第13話 孤児院と書いて〇〇〇と読む 4

『何しに来た人間の女!……紅白の衣に腰に剣?……どこぞの神官らしいが』


「……ずんぐりとした大トカゲに羽が生えてる?……この世界ではこんなものを龍と呼んでいるのですか?龍といえば奇麗な鱗があって尾の先が遠くに見える程長くて優雅に美しく飛んで。……それに古龍?あんまり古くは無さそうですが?」


『何だと?……矮小な人間風情が……』


「矮小ですか?私が?……おまけに神気、いやこの世界では魔力でしたか。大したものでもないそれを垂れ流しにするだけで能が無いですね……お陰で昔戦った悪鬼程の神気を想像していた私は、小者だと思って一度素通りしてしまいましたよ。」


『ふざけるな人間……ぐがっ!……』


「私が人間にしか見えないうえに、軽くはたき返しただけでこれですか?美しい龍をあわよくば下僕しもべに出来ると思って、態々コルドバ王国から帝国の奥地まで来たのですが、こんなに弱くて醜いのは要りませんね」


『……化け物……いや……神?』


「神?……残念ながら私は自分が何の神だったのか覚えて無いんですよ……神気をここでは魔力と呼ぶから……?……いや、もう神じゃないからその下の王……?……でもなんかしっくりしませんね……なんと名乗ったら」


『……冗談じゃない!……魔神で魔王!!』


「……あ……考え事をしてる間に逃げられてしまいましたか。まあ弱いし、要りませんし、もう辺境伯の依頼は完了ですね。しかしあんな古龍ざこと契約したペトラの兄を怖がってやりたい放題にさせていたとは。もっと早く教えてくれていれば。」







「さあ、息を大きく吸って、ゆっくりと吐く。……先ずはニコ。さあ打ち込んで来い!」


「……やあ!……あれ?……何で兄ちゃんに当らない?」


 亡き両親が有名な傭兵だったというニコラウス12歳。


「俺は一歩踏み出しただけだぞ?……無手の型の最初の動きどおりに」


 ラモナと同い年だが10歳の俺を何故か兄ちゃんと呼ぶ。鷹の子は鷹で、元から子供たちの中でも一二を争う腕っぷしで、でも正義感が強いので弱い者には決してふるわない。


「え?……こうして一歩……あ!本当だ凄えなこれ!」


 先日の騒動では初めに絡まれたミレをかばって一歩も引かなかった。心身ともに将来が楽しみな素質を持つ。……捻くれた俺より、こいつを主人公にした方が良いんじゃないのか?

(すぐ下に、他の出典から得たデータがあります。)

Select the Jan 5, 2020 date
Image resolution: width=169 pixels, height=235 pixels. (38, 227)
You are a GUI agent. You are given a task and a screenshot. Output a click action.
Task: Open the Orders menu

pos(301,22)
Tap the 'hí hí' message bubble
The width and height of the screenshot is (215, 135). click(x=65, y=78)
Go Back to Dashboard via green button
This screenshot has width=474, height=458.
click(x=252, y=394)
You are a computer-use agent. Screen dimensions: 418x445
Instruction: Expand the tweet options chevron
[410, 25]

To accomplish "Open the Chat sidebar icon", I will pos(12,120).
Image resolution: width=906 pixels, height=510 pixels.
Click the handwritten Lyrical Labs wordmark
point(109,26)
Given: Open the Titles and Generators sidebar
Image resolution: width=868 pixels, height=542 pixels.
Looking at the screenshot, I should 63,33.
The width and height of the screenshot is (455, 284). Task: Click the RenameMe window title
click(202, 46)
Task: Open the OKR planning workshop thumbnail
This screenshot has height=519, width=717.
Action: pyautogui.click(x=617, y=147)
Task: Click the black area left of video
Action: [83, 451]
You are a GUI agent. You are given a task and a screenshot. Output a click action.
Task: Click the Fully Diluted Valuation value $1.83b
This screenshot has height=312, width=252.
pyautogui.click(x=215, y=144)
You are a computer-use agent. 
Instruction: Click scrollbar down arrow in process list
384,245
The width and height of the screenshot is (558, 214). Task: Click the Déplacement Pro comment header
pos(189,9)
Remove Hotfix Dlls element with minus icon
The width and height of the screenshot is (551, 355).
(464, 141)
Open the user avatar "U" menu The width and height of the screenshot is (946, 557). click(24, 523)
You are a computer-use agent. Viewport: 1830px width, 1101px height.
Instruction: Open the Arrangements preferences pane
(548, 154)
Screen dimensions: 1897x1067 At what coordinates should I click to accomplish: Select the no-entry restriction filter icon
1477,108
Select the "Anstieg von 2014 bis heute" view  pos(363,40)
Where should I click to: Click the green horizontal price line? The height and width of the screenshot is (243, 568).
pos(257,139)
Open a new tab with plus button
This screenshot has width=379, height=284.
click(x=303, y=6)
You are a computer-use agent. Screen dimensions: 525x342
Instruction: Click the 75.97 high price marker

「次は2つ目だ。ギュンター来い!……俺が一撃本気で打ち込むから迷わず2つ目の動作をしろ」


 狼獣人のギュンター11歳。ニコのライバルだ。


「本気だって?……悪い冗談はやめてくれよ死んじまうよ!」


 いじめている訳じゃない。こいつの獣人特有の天性の反射神経なら万が一が無いからだ。皆に良い手本を見せてくれるだろう。


「行くぞ……えい!」


 ニコのライバルと言っても仲が悪い訳じゃない。背中をあずける戦友の間柄に近い。


「……うわっ……え?……地面に叩きつけちゃった……大丈夫か!レイ!」


「……と、この様に受け身を取ったから平気だ……あ……うっかり受け身を教え忘れてたな?……と言ってもいつも準備運動でしてるゴロゴロの応用だ。さあ皆で地面でゴロゴロからおさらいだ」


「ミレも……ゴロゴロする」


ミレ7歳。猫ちゃんのゴロゴロは可愛いな。じゃなくて年齢より小さく見えるので3、4歳かと思ったくらいだ。なのでミレも参加出来る様に受け身の反復練習になる準備運動を考えたので、まとめてちび共まで稽古する事になってちょっと大変だ。


……まあ、何だかんだ楽しいものだな。